Excerpts from a dataset

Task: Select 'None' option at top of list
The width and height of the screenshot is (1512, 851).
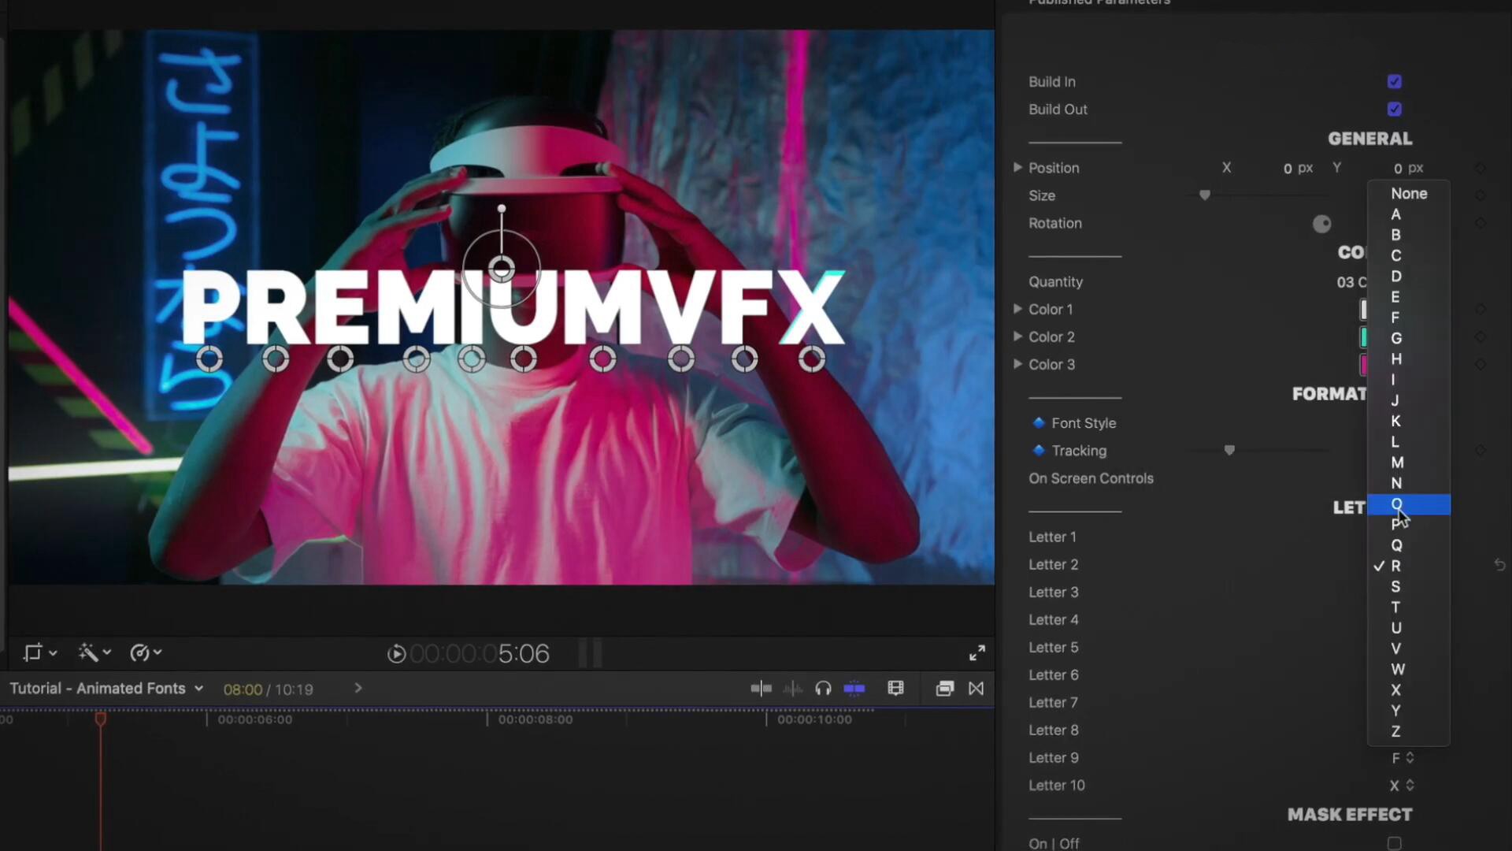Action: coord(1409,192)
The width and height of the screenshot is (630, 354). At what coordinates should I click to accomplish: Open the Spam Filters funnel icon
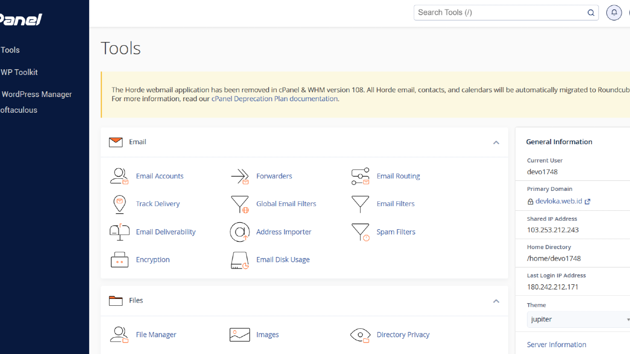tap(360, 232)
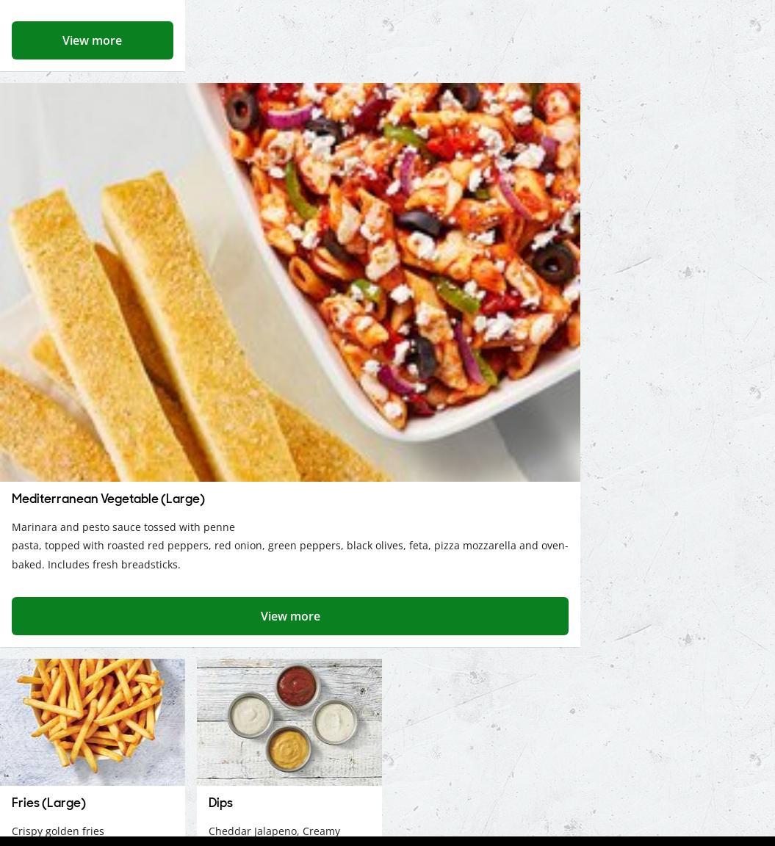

==

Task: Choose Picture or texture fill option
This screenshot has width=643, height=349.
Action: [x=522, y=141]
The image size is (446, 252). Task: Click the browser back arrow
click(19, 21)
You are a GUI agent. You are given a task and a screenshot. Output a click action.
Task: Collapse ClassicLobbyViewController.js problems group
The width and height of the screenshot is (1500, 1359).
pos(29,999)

==

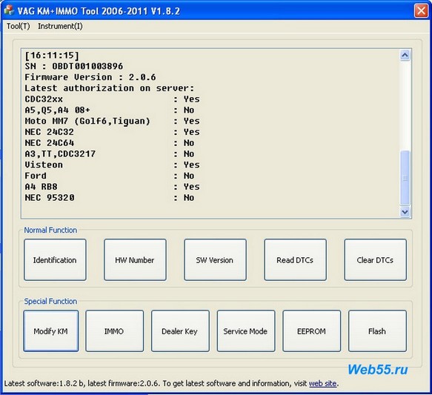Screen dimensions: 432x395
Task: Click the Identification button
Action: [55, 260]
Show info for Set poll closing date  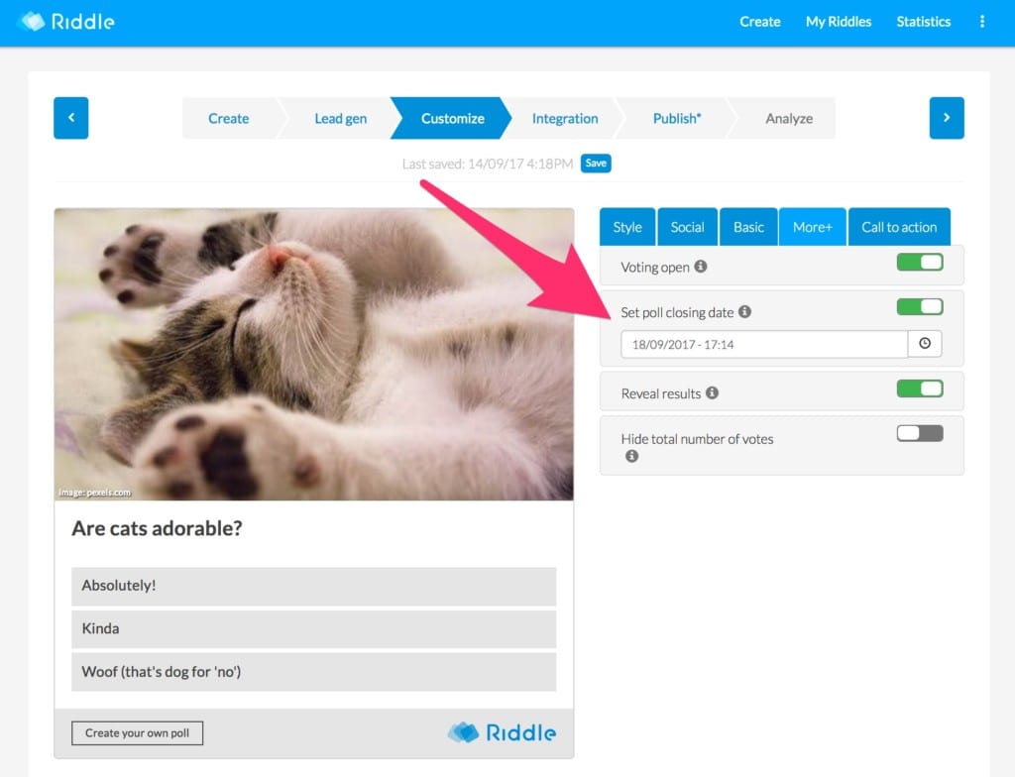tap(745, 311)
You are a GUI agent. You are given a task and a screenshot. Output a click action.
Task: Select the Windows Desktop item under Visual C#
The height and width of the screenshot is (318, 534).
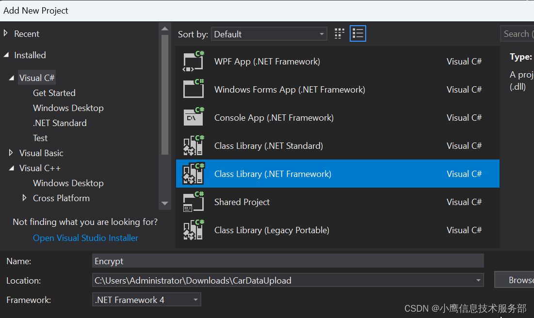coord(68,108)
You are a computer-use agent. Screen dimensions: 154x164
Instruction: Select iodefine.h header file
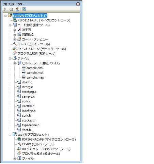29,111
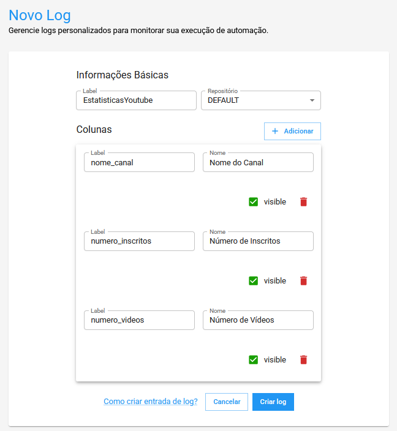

● What is being asked:
Taking the records above as input, show every line in which the word "option" is present.

● Solution to the exercise:
Task: Select 'None' option at top of list
Task: Choose Picture or texture fill option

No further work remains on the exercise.